Friday April 26, 2024

3.1.1 Annuity Trust Duration and Recipients

Annuity Trust Duration and Recipients

Duration:   A charitable remainder annuity trust (CRAT) usually pays a fixed annuity for a life, lives or a term of up to 20 years, but other combinations are possible.

Early Termination of a CRAT:   It may be possible for a donor to terminate a CRT and cash out his or her interest.

Permissible Recipients:   Normally, the donor is the recipient for a one-life annuity trust, or donor and spouse for a two-life annuity trust, but again, other combinations are possible.

Qualified Contingency:   The duration of a charitable remainder trust may be shortened by a qualified contingency.

Rev. Proc. 2016-42's Qualified Contingency:   In Rev. Proc. 2016-42, the IRS created an alternative to the 5% Probability Test. A CRAT may avoid the 5% Probability Test if it is a qualified trust that includes specific language outlined by the IRS.

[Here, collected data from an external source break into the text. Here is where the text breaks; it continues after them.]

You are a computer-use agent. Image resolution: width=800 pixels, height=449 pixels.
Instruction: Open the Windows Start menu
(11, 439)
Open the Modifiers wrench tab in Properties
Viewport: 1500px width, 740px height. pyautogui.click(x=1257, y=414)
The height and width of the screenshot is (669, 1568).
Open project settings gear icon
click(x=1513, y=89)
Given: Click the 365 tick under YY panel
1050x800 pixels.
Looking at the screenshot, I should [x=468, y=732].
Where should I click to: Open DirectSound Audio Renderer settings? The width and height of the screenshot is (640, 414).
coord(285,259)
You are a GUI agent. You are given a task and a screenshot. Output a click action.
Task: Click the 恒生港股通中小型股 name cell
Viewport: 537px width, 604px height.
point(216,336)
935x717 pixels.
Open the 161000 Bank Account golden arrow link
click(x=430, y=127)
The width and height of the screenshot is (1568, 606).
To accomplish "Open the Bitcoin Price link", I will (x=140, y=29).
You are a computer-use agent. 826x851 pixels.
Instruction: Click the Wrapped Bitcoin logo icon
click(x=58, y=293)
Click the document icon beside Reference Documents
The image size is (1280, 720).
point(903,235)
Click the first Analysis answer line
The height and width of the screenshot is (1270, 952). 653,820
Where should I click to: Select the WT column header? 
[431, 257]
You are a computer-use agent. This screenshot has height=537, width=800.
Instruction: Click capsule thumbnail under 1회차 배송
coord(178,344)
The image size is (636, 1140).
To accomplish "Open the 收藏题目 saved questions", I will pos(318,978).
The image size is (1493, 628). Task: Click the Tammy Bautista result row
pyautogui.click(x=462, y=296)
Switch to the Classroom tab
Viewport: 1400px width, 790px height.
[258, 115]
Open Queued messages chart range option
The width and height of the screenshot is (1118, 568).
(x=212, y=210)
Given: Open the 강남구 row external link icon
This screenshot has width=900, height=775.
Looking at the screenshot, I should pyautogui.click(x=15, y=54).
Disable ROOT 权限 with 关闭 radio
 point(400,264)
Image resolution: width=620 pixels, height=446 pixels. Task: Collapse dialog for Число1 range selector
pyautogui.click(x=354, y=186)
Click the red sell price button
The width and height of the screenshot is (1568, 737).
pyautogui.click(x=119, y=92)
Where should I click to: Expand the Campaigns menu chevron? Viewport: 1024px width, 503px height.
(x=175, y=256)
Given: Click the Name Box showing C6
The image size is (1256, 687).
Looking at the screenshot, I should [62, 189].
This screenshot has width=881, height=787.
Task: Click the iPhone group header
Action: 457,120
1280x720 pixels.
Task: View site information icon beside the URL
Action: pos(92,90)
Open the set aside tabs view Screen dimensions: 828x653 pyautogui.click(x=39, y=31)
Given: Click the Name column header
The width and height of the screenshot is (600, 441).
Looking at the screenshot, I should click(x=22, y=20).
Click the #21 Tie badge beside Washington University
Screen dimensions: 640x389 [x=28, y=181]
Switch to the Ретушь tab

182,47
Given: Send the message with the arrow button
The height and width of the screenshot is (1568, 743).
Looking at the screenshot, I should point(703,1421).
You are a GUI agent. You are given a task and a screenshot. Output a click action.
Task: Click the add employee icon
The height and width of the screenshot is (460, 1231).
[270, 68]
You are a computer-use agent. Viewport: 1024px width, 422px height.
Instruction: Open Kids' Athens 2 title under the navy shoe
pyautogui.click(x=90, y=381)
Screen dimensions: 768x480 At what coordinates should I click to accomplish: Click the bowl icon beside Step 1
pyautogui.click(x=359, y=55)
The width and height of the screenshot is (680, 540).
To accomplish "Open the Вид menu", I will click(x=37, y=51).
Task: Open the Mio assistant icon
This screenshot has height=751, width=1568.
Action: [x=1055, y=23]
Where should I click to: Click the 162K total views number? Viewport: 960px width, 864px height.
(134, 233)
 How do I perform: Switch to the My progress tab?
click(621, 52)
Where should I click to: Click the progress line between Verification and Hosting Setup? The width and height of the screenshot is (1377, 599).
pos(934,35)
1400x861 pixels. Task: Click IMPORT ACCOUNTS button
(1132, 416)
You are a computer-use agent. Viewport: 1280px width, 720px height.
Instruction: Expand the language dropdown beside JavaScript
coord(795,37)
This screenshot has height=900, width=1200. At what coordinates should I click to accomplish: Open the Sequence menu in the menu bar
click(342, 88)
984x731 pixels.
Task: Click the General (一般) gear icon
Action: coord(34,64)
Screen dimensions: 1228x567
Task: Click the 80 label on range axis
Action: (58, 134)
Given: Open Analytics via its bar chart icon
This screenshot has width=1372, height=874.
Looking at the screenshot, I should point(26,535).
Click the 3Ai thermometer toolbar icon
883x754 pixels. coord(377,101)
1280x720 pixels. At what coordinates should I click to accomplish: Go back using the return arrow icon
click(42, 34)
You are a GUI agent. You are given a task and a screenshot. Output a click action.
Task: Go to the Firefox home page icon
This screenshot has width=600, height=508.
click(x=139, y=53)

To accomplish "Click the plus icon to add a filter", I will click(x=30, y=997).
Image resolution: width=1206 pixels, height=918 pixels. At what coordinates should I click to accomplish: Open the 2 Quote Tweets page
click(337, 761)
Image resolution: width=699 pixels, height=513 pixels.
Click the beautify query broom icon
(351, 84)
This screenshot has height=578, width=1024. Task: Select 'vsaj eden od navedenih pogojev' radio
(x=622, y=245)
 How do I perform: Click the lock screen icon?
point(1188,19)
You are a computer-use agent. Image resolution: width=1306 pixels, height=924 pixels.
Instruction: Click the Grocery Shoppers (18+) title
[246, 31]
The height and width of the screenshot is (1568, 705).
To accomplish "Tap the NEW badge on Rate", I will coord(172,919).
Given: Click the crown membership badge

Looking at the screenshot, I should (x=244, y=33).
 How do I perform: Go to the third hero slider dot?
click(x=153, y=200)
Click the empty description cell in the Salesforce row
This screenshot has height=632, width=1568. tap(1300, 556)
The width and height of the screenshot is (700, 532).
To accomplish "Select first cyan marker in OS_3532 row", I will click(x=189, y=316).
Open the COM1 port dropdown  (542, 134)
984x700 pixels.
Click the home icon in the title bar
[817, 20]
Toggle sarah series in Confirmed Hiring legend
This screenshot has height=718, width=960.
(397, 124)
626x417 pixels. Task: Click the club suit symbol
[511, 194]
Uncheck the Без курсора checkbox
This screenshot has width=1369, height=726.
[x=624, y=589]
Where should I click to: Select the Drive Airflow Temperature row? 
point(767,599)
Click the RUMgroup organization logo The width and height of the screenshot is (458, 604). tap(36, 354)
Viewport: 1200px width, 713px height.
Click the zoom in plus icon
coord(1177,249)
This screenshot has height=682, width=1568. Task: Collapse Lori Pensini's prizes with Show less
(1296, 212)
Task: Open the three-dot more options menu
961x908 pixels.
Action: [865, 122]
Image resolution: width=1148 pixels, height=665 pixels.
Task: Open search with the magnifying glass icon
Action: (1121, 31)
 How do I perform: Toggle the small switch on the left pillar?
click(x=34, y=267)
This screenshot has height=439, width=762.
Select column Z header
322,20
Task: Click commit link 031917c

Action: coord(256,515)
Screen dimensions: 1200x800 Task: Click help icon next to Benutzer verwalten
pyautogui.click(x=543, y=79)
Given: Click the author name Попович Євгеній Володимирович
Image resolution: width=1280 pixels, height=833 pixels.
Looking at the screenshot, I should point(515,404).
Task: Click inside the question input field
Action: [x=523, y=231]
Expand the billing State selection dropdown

"Special Needs Trust":   Charitable remainder trusts may be drafted for a life, lives or a term of years. However, if a beneficiary is subject to a disability, then it may be desirable for the trust to have discretionary payment options.

3.8% Net Investment Income Tax:   In the Healthcare and Education Reconciliation Act of 2010, a 3.8% tax on NII was passed.

Duration

A charitable remainder annuity trust (CRAT) usually pays a fixed annuity for a life, lives or a term of up to 20 years, but other combinations are possible. Reg. 1.664-2(a)(1)(i). In most circumstances, the annuity is paid to the donor for one life, or to donor and spouse for two lives. Alternatively, the annuity may be paid for a term of 20 years.

It is also permissible to combine periods. The annuity may be paid for one or two lives, with a guaranteed number of years up to 20 years. In effect, this trust pays for the longer of the selected term of years or the two lives. If the life income beneficiaries pass away prior to the term of years, the balance of the term may be transferred to children, nephews, nieces or other family members. However, with a two-life annuity trust that includes a guaranteed term of years, a married couple does forego the marital deduction under Sec. 2056(b)(8) if one spouse passes away prior to the expiration of the specified term of years.

A trust also may be created for the lesser of a life or a term of years. For example, a trust may be created for a term of 20 years, but it will terminate if the income recipient passes away prior to that time and the remainder will be distributed to charity. This duration will result in a larger charitable deduction than a straight term of 20 years, since it is possible that the income recipient will pass away prior to the expiration of the term.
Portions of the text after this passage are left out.